Des quelques exemple précédemment cités, nous pouvons individualiser quelques points communs. Les pathologies mentales les plus souvent rencontrées semblent la paranoïa et la schizophrénie paranoïde.

La paranoïa est une psychose chronique développée à partir du caractère paranoïaque, caractérisée par un délire systématisé et cohérent à prédominance interprétative (délire de persécution, de grandeur, de jalousie), ne s’accompagnant pas d’affaiblissement intellectuel et évoluant lentement sans aboutir à la démence. Les quatre traits constitutifs en seront :

  • l’hypertrophie du moi : surestimation de soi-même entraînant la mégalomanie, l’orgueil, le mépris des autres, la vanité parfois cachée derrière une fausse modestie superficielle.
  • la psychorigidité : le paranoïaque est incapable de se remettre en cause, de se plier à une discipline collective. Il est autoritaire et a toujours raison. Cette inadaptation sociale le conduit peu à peu à l’isolement.
  • la méfiance et la suspicion : le paranoïaque, susceptible et toujours sur ses gardes, pense que les autres, jaloux de sa supériorité, cherchent à le tromper. Il se sent en permanence entouré de personnes envieuses et malintentionnées.
  • la fausseté du jugement : il suit sa propre logique, malheureusement construite sur une série d’interprétations fausses, mais dont il est absolument convaincu. Il cherche d’ailleurs souvent à imposer ses opinions de manière tyrannique et intolérante à ses proches.

Nous retrouvons bien là le comportement de certains de nos grands joueurs !

La schizophrénie paranoïde, la plus fréquente des formes de schizophrénie, se caractérise par une méfiance envahissante et des convictions délirantes d’être la cible de persécutions, souvent bizarres (par exemple, être contrôlé à distance par des ondes électromagnétiques), de même que par des hallucinations auditives (entendre des voix) qui donnent des ordres à l’individu ou commentent sans répit ses actions. La perception d’être persécuté et la méfiance que cela engendre entraîne souvent de l’anxiété, de l’irritabilité ou, plus rarement, de la violence afin de se défendre ou de se défaire de son ou de ses persécuteurs.

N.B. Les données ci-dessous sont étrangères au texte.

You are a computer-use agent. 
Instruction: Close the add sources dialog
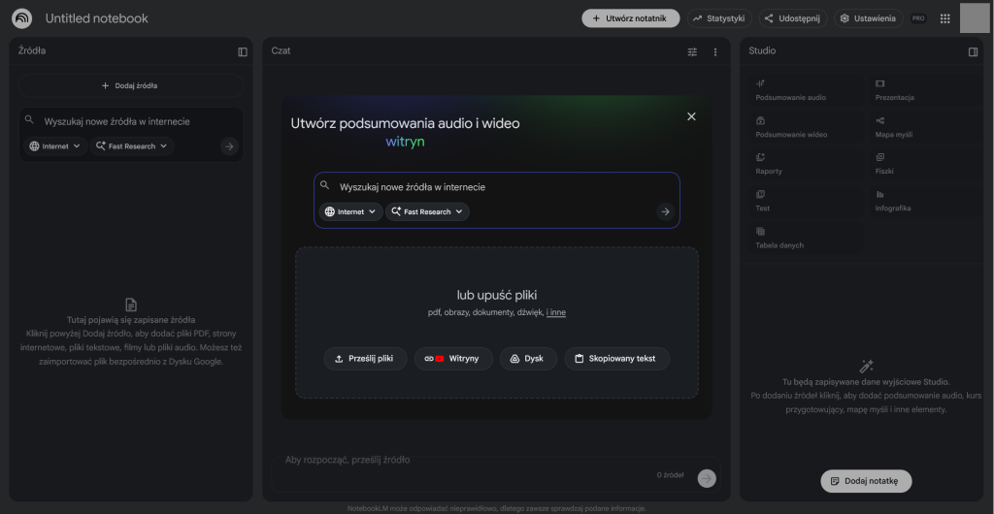pyautogui.click(x=691, y=116)
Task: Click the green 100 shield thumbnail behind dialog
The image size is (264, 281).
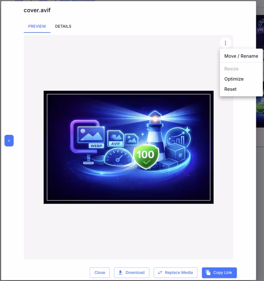Action: pos(260,108)
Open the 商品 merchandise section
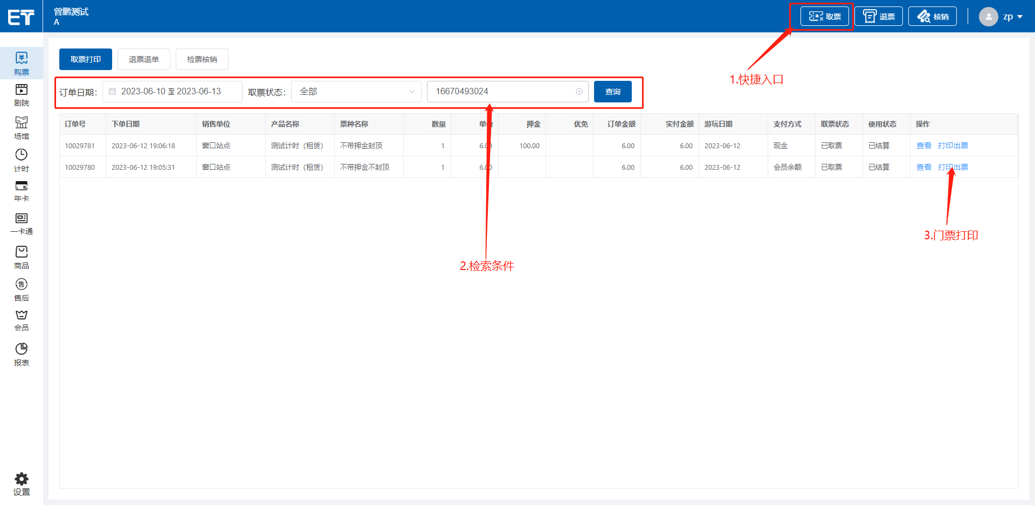Screen dimensions: 1035x505 pos(22,257)
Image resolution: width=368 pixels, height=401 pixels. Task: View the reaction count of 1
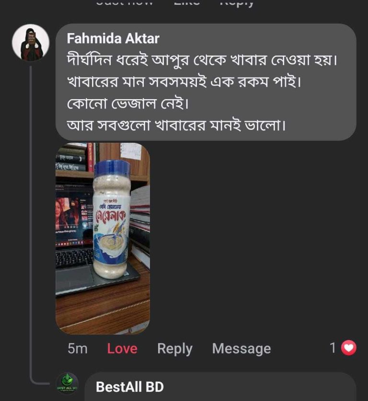(333, 348)
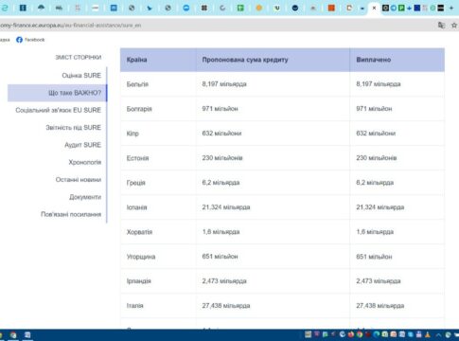Switch to the orange square browser tab
Screen dimensions: 459x341
click(331, 8)
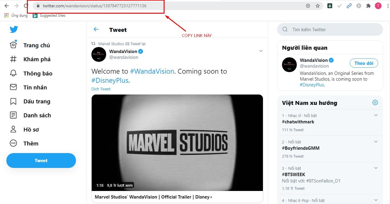Screen dimensions: 390x204
Task: Bookmark page with the star icon
Action: coord(318,6)
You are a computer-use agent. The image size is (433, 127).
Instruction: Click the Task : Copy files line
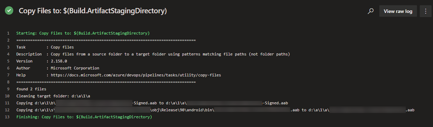pyautogui.click(x=45, y=47)
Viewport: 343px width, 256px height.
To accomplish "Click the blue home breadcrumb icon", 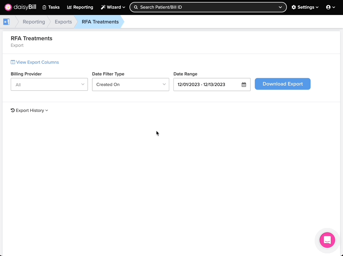I will 6,22.
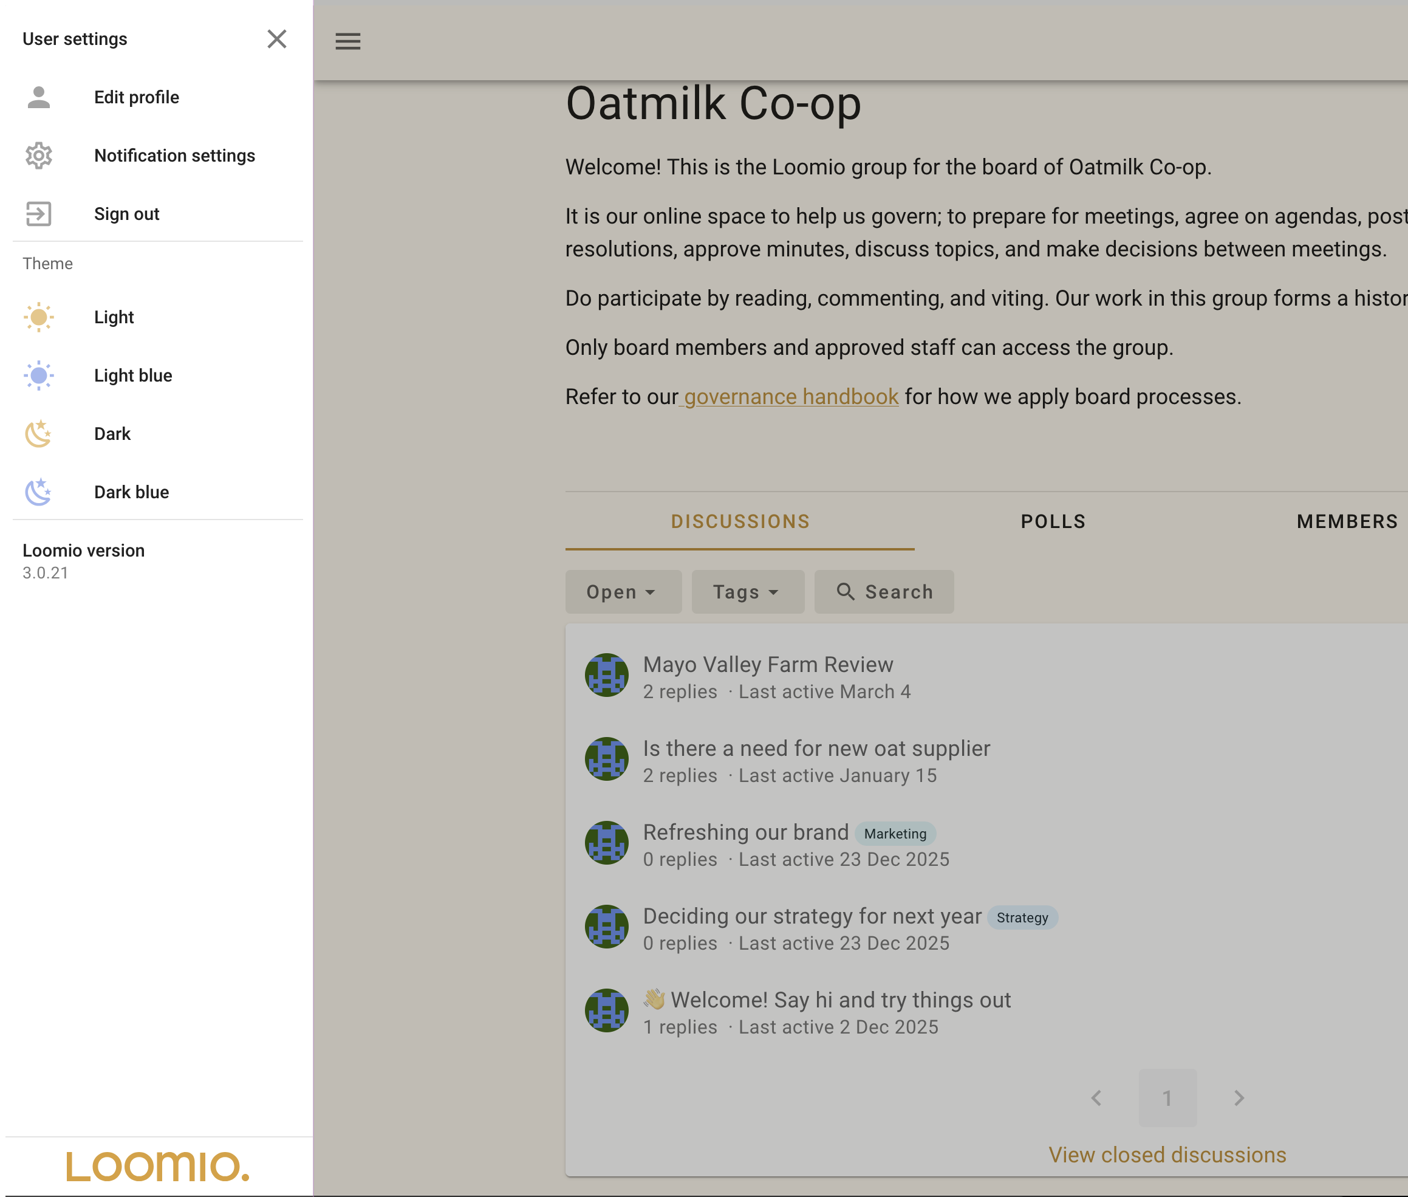Select the Light blue theme icon

(39, 376)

Quant à la symptomatologie, Jacques Dextreit et Norbert Engel font les remarques suivantes :

  1. l’importance de ce qui est lié à la vision : exhibitionnisme, goût pour le vêtement, phobie du regard ou des caméras.
  2. la grande difficulté d’insertion sociale et cela souvent depuis l’adolescence, le joueur ne vivant que dans le monde fermé des Échecs, de salle de tournois en chambre d’hôtel. Ce monde clos ne favorise certainement pas l’épanouissement.
  3. la quasi-absence de sexualité associée souvent à un comportement misogyne et parfois à des déviances sexuelles (exhibitionnisme) ou à une sexualité hors norme (homosexualité refoulée). On peut d’ailleurs s’interroger sur la peur des homosexuels de Bobby Fischer. Le milieu des Échecs est un monde quasi exclusivement masculin.
  4. les idées mégalomaniaques, fondées sur leur réel talent échiquéen, mais entraînant des comportements agressifs et quérulents (réclamation, procès).
  5. les idées de persécution et les mécanismes interprétatifs.

À cela Jacques Bernard ajoute dans sa Socio-anthropologie des joueurs d’Échecs un manque flagrant de confiance en soi, mêlé à un orgueil souverain, dégénérant en mégalomanie agressive. Cependant, il nous faut faire les réserves suivantes, à ce jour et à ma connaissance aucune étude sérieuse ne fut réalisée démontrant que notre jeu serait néfaste pour la santé mentale et les comportements quelque peu extravagants de nos champions font partie plus de la légende que de réelles observations cliniques. De plus, rapportée le plus souvent de manière indirecte, parfois de source orale et le plus souvent par des non-médecins, « c’est donc aux joueurs eux-mêmes, ou à des sympathisants de bonne volonté, précisent Jacques Dextreit et Norbert Engel, qu’échut la tâche d’écrire la pathologie mentale des champions d’Échecs. On peut interférer que ces observateurs ont retenu comme traits pathologiques les comportements les plus spectaculaires, comme les productions délirantes, le suicide, l’exhibitionnisme et que les symptômes moins démonstratifs (obsessionalité, manque de sociabilité, etc.) ont pu rester d’autant plus inaperçus qu’ils avaient toutes les chances d’exister aussi chez l’observateur ».